**INSTRUCTIONS FOR THE TASK**
Please transcribe only the lines that run from the line bearing "The height and" to the end of the entries, keeping both end lines. Skip the pictures.

Dataset items:
= = = =

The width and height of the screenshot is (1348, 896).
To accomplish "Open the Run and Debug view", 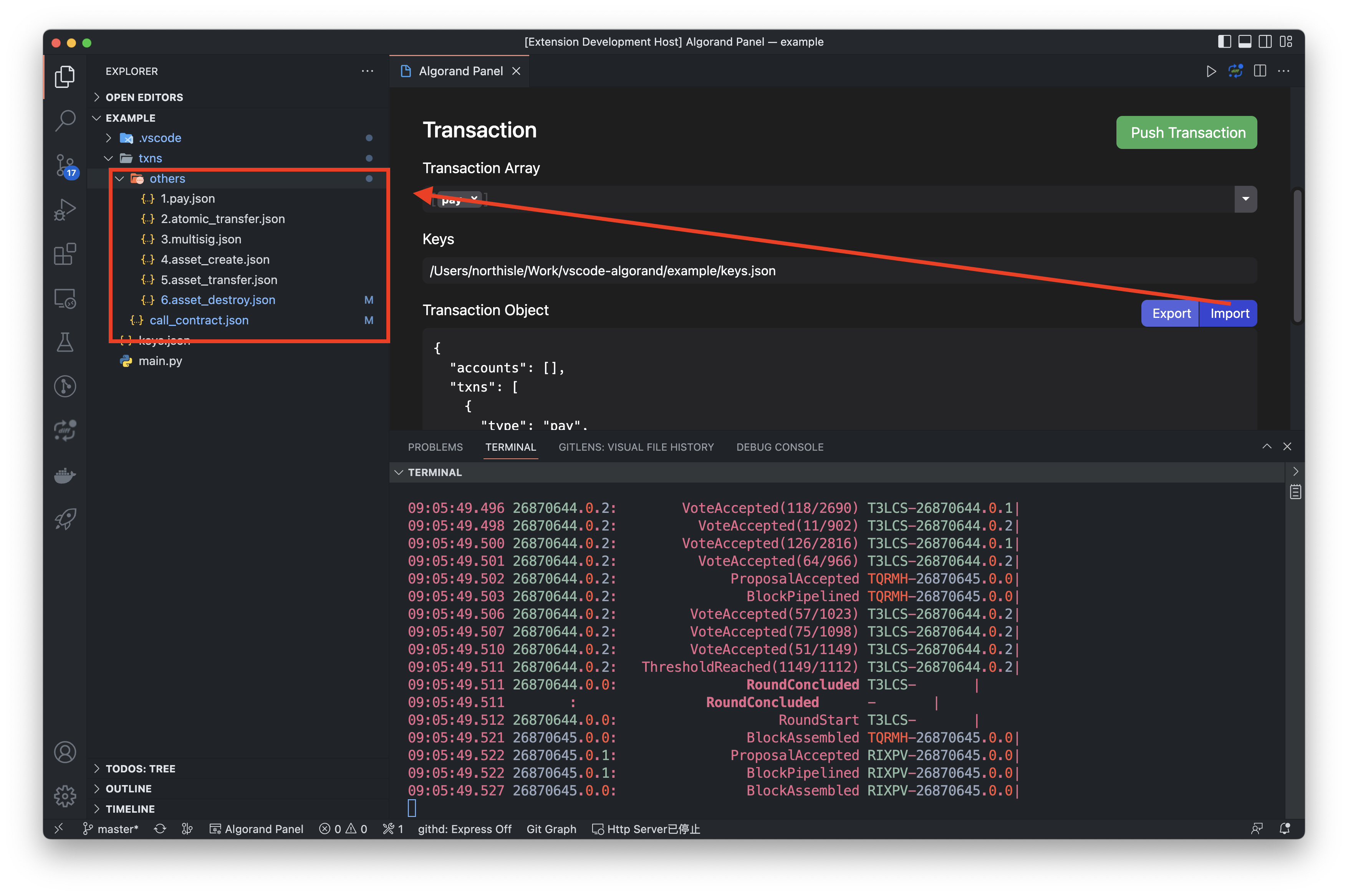I will (65, 210).
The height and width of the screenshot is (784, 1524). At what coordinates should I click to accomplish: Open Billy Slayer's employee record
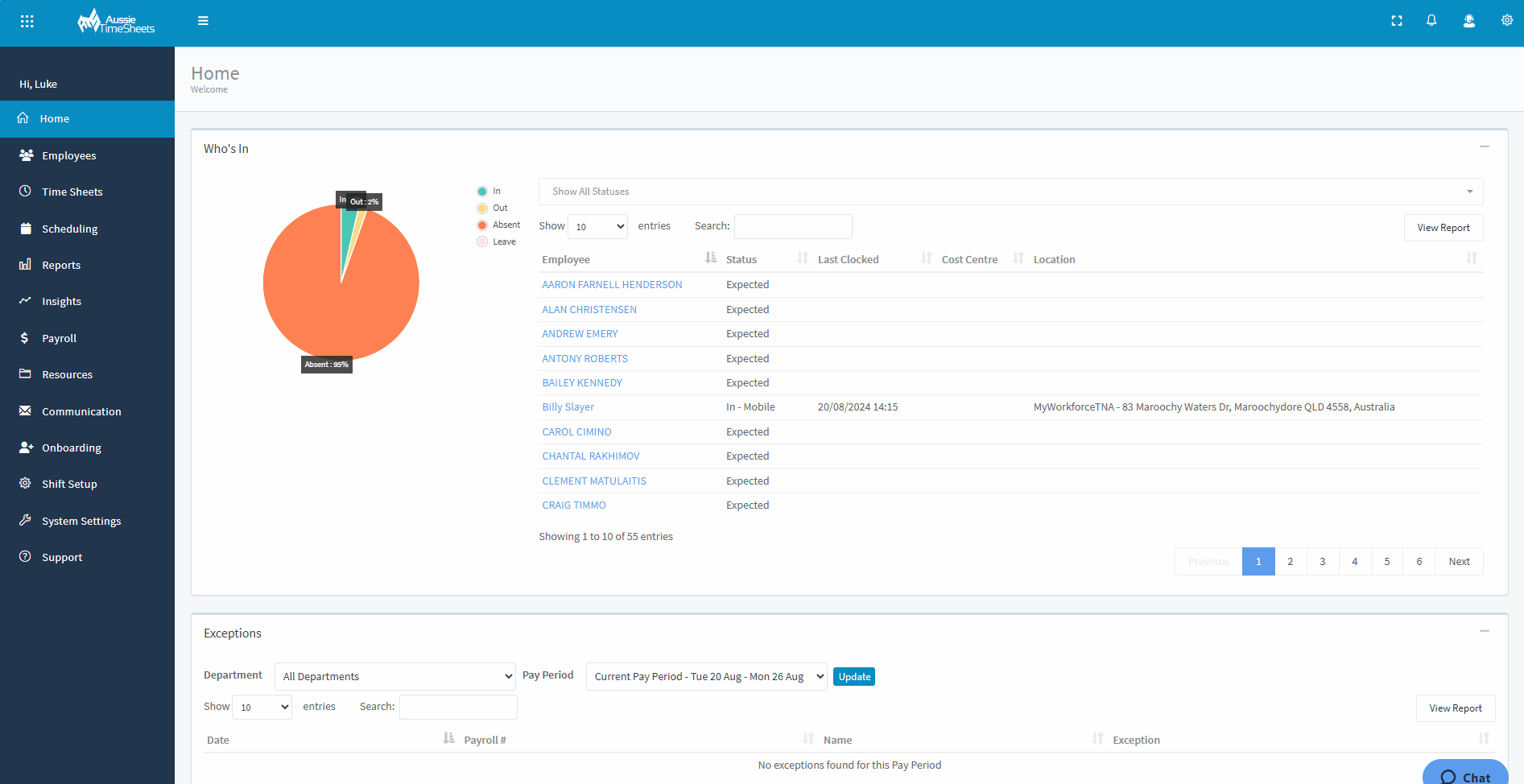(568, 406)
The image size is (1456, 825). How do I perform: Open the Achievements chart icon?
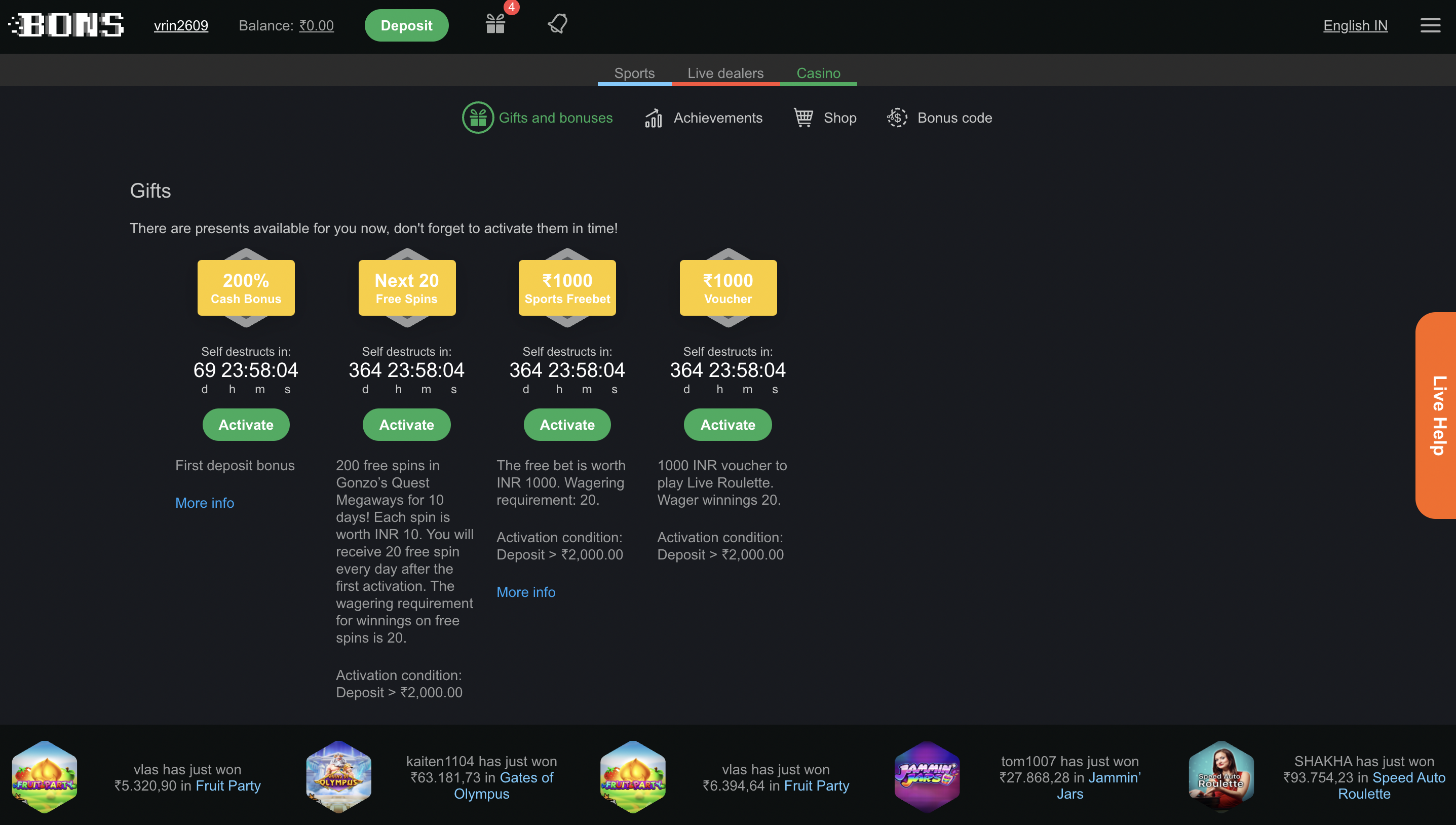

= = = =

**ANSWER**
The height and width of the screenshot is (784, 1524). At what coordinates should I click to accomplish: Open Billy Slayer's employee record
(568, 406)
The image size is (1456, 825). How do I perform: Open the Achievements chart icon?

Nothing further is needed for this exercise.